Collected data
· · ·

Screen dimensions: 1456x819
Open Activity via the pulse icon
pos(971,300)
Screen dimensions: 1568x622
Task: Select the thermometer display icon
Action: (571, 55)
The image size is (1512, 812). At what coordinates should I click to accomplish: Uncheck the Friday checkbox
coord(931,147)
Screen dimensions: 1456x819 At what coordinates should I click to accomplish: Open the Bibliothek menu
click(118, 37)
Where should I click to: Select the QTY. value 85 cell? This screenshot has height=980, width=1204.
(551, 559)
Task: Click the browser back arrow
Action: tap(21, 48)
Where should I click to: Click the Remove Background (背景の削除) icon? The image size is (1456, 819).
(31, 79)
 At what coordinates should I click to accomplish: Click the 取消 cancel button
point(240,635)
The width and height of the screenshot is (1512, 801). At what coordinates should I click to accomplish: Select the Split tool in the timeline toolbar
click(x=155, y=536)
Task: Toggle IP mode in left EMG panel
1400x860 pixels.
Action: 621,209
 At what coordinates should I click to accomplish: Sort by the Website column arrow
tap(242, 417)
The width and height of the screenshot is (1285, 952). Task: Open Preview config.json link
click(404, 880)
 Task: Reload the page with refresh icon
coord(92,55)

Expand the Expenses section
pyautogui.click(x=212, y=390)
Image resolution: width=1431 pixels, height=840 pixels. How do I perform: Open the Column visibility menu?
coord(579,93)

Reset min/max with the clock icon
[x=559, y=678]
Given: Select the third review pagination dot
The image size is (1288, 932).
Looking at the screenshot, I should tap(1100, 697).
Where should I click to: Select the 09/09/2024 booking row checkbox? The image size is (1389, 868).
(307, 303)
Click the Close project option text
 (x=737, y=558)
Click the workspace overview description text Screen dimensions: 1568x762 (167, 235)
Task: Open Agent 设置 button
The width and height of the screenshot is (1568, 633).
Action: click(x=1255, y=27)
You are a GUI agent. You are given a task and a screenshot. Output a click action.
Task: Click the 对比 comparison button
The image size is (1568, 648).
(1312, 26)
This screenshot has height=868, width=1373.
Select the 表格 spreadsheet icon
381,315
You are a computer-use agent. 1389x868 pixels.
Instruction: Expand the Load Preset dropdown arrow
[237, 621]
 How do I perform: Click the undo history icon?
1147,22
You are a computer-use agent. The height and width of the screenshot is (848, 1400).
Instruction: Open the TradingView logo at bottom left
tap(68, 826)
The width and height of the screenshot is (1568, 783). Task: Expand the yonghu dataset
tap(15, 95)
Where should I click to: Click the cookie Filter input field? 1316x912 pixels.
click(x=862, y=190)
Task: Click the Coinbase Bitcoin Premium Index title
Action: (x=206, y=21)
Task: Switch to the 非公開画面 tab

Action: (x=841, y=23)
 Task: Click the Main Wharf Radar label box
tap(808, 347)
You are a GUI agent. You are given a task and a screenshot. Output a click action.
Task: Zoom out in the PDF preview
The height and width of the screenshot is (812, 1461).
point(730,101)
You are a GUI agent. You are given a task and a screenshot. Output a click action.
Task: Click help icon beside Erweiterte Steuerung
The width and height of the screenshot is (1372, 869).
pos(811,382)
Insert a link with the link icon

· · ·

Go through the records from the first line and copy each one exactly, ending after the line that contains "Task: Click the 对比 comparison button". Give nothing else.

Screen dimensions: 1456x819
Open Activity via the pulse icon
pos(971,300)
Screen dimensions: 1568x622
Task: Select the thermometer display icon
Action: (571, 55)
The image size is (1512, 812). At what coordinates should I click to accomplish: Uncheck the Friday checkbox
coord(931,147)
Screen dimensions: 1456x819 At what coordinates should I click to accomplish: Open the Bibliothek menu
click(118, 37)
Where should I click to: Select the QTY. value 85 cell? This screenshot has height=980, width=1204.
(551, 559)
Task: Click the browser back arrow
Action: tap(21, 48)
Where should I click to: Click the Remove Background (背景の削除) icon? The image size is (1456, 819).
(31, 79)
 At what coordinates should I click to accomplish: Click the 取消 cancel button
point(240,635)
The width and height of the screenshot is (1512, 801). At what coordinates should I click to accomplish: Select the Split tool in the timeline toolbar
click(x=155, y=536)
Task: Toggle IP mode in left EMG panel
1400x860 pixels.
Action: 621,209
 At what coordinates should I click to accomplish: Sort by the Website column arrow
tap(242, 417)
The width and height of the screenshot is (1285, 952). Task: Open Preview config.json link
click(404, 880)
 Task: Reload the page with refresh icon
coord(92,55)

Expand the Expenses section
pyautogui.click(x=212, y=390)
Image resolution: width=1431 pixels, height=840 pixels. How do I perform: Open the Column visibility menu?
coord(579,93)

Reset min/max with the clock icon
[x=559, y=678]
Given: Select the third review pagination dot
The image size is (1288, 932).
Looking at the screenshot, I should tap(1100, 697).
Where should I click to: Select the 09/09/2024 booking row checkbox? The image size is (1389, 868).
(307, 303)
Click the Close project option text
 (x=737, y=558)
Click the workspace overview description text Screen dimensions: 1568x762 (167, 235)
Task: Open Agent 设置 button
The width and height of the screenshot is (1568, 633).
Action: click(x=1255, y=27)
You are a GUI agent. You are given a task and a screenshot. Output a click action.
Task: Click the 对比 comparison button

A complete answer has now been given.